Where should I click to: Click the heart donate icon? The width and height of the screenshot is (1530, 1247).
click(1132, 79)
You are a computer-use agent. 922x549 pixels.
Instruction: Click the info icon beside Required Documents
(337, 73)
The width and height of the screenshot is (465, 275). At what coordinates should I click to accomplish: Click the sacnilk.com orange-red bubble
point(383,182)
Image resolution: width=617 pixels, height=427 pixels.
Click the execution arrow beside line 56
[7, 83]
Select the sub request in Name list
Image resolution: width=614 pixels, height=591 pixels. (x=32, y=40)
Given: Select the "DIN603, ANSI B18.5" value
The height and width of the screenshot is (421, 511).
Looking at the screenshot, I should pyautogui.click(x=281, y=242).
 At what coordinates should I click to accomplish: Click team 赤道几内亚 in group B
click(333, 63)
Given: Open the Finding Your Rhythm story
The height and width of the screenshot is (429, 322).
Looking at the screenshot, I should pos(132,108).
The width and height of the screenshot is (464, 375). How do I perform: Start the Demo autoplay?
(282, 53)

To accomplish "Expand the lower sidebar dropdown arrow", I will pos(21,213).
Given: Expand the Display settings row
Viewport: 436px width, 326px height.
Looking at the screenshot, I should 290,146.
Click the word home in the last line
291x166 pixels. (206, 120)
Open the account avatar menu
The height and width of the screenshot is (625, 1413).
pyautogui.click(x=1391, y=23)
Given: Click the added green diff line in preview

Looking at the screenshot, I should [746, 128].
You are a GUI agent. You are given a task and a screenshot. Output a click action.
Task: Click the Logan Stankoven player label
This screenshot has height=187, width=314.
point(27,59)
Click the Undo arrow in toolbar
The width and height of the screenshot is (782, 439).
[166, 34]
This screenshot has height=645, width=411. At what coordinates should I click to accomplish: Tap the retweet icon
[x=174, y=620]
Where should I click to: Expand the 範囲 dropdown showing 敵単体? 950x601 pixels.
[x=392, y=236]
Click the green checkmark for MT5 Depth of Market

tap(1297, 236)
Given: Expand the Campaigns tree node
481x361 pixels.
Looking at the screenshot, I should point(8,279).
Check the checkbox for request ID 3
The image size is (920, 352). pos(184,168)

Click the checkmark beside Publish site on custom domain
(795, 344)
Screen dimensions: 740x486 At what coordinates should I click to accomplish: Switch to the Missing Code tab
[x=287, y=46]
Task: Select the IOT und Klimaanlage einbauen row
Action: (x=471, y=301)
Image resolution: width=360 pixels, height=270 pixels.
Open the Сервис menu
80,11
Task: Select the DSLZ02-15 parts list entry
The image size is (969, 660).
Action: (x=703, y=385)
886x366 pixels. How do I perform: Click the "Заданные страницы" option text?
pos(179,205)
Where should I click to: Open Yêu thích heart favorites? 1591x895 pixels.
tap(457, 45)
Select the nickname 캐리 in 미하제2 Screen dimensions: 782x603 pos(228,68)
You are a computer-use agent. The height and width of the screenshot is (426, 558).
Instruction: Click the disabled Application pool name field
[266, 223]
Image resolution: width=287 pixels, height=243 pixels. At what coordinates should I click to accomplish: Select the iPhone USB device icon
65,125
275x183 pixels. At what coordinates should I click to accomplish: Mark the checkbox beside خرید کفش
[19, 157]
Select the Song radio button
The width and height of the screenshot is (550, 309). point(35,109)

──────────

### Problem to work on
Could you transcribe the records in full, exactly?

### Response to the task
Where should I click to: Click the heart donate icon? The width and height of the screenshot is (1530, 1247).
click(1132, 79)
You are a computer-use agent. 922x549 pixels.
Instruction: Click the info icon beside Required Documents
(337, 73)
The width and height of the screenshot is (465, 275). At what coordinates should I click to accomplish: Click the sacnilk.com orange-red bubble
point(383,182)
Image resolution: width=617 pixels, height=427 pixels.
Click the execution arrow beside line 56
[7, 83]
Select the sub request in Name list
Image resolution: width=614 pixels, height=591 pixels. (x=32, y=40)
Given: Select the "DIN603, ANSI B18.5" value
The height and width of the screenshot is (421, 511).
Looking at the screenshot, I should pyautogui.click(x=281, y=242).
 At what coordinates should I click to accomplish: Click team 赤道几内亚 in group B
click(333, 63)
Given: Open the Finding Your Rhythm story
The height and width of the screenshot is (429, 322).
Looking at the screenshot, I should pos(132,108).
The width and height of the screenshot is (464, 375). How do I perform: Start the Demo autoplay?
(282, 53)

To accomplish "Expand the lower sidebar dropdown arrow", I will pos(21,213).
Given: Expand the Display settings row
Viewport: 436px width, 326px height.
Looking at the screenshot, I should 290,146.
Click the word home in the last line
291x166 pixels. (206, 120)
Open the account avatar menu
The height and width of the screenshot is (625, 1413).
pyautogui.click(x=1391, y=23)
Given: Click the added green diff line in preview

Looking at the screenshot, I should [746, 128].
You are a GUI agent. You are given a task and a screenshot. Output a click action.
Task: Click the Logan Stankoven player label
This screenshot has height=187, width=314.
point(27,59)
Click the Undo arrow in toolbar
The width and height of the screenshot is (782, 439).
[166, 34]
This screenshot has height=645, width=411. At what coordinates should I click to accomplish: Tap the retweet icon
[x=174, y=620]
Where should I click to: Expand the 範囲 dropdown showing 敵単体? 950x601 pixels.
[x=392, y=236]
Click the green checkmark for MT5 Depth of Market

tap(1297, 236)
Given: Expand the Campaigns tree node
481x361 pixels.
Looking at the screenshot, I should point(8,279).
Check the checkbox for request ID 3
The image size is (920, 352). pos(184,168)

Click the checkmark beside Publish site on custom domain
(795, 344)
Screen dimensions: 740x486 At what coordinates should I click to accomplish: Switch to the Missing Code tab
[x=287, y=46]
Task: Select the IOT und Klimaanlage einbauen row
Action: (x=471, y=301)
Image resolution: width=360 pixels, height=270 pixels.
Open the Сервис menu
80,11
Task: Select the DSLZ02-15 parts list entry
The image size is (969, 660).
Action: (x=703, y=385)
886x366 pixels. How do I perform: Click the "Заданные страницы" option text?
pos(179,205)
Where should I click to: Open Yêu thích heart favorites? 1591x895 pixels.
tap(457, 45)
Select the nickname 캐리 in 미하제2 Screen dimensions: 782x603 pos(228,68)
You are a computer-use agent. The height and width of the screenshot is (426, 558).
Instruction: Click the disabled Application pool name field
[266, 223]
Image resolution: width=287 pixels, height=243 pixels. At what coordinates should I click to accomplish: Select the iPhone USB device icon
65,125
275x183 pixels. At what coordinates should I click to accomplish: Mark the checkbox beside خرید کفش
[19, 157]
Select the Song radio button
The width and height of the screenshot is (550, 309). point(35,109)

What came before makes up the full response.